Well, here we go for another engaging story of a politician in disfavor. This time in the Czech Republic. And the politician who got in hot water is the Prime Minister of the country Andrej Babiš.
On Sunday about 250 thousand people marched in Prague with a demand for the Prime Minister to resign. To understand the scale of the demonstration consider this: this is the biggest anti-government protest in Czech since the communist era. Now you can understand the level of people’s disaffection of the current country leader.
The demonstration was organized in the park, downtown Prague. This march was, in fact, one in a series of protests against the Prime Minister. But this turned down to be the biggest and the most impressive one.
The reason for people being so willing to see Babiš resign is his decision to appoint Marie Benešova, who is a known supporter of his, as a Minister of Justice. It could have been ok, as we see such things happening all the time, if not for one little detail. She was appointed right after the Czech police made public their recommendation to charge the Prime Minister with subsidy fraud involving €2 million in EU funds. With his ally being a Minister of Justice, people presumed Babiš would avoid any criminal charges. And it seems exactly what he was aiming at.
The place the protest took part is not a random one. It is the same spot where on November 25th, 1989 eight hundred thousand people demanded the end of the communist regime in Czech. Like a reminder to the authorities of what once happened when people were not happy with their government and maybe a hint of what can happen.
The recent protest against Babiš was the biggest one in the series, as the number of people getting on the streets keeps growing. The previous demonstration gathered more than a hundred thousand people in the Wenceslas Square — another location associated with the Velvet Revolution. Another hint.

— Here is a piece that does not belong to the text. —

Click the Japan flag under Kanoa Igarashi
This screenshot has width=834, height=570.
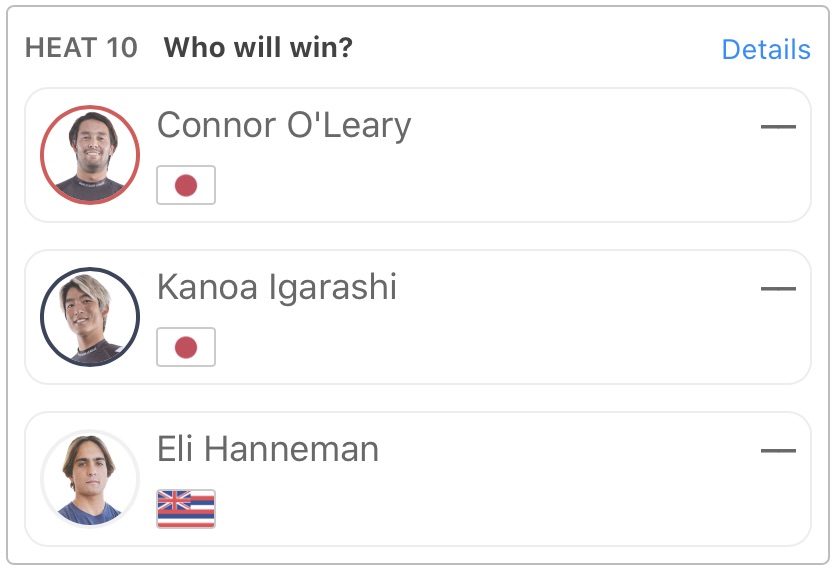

And it looks like the demonstrations growing in scale doesn’t bother the Prime Minister. Or he doesn’t show it in public. Not sure it is a wise thing to do when the ground on burning under the feet. His comment to POLITICO sounds rather calm: “It has been 30 years since the Velvet Revolution and the level of democracy in our country is very high. Demonstrations are part of [the] democratic system in the Czech Republic; people can demonstrate against me or the government and I respect their right to do so.” And all that being under the pressure of the general public and the EU at the same time.
Czech media has recently found that Babiš, who is one of the richest people in the country, had EU subsidies paid to his holding company. The information got leaked from a preliminary European Commission audit and outraged the public.
If the information gets confirmed officially, it means that Czech will have to pay about 17 million euros back to the EU. And it surely won’t be Babiš emptying his own wallet, you can bet on it.
A group called A Million Moments for Democracy, which organized the protests, listed their demands regarding the current situation. Among them is Justice Minister Benešová resignation, the guarantee of an independent judiciary and the end of subsidies, tax relief, investment incentives and government contracts for Agrofert, Babiš’s holding company. It actually looks like the Prime Minister doesn’t give a shit about it, but it’s the try that counts.
One more demonstration is scheduled indicatively for 16th November if nothing changes in the Babiš’s office. Wednesday was scheduled with a vote of confidence in the government by the opposition. Let’s hope it doesn’t turn into another European revolution.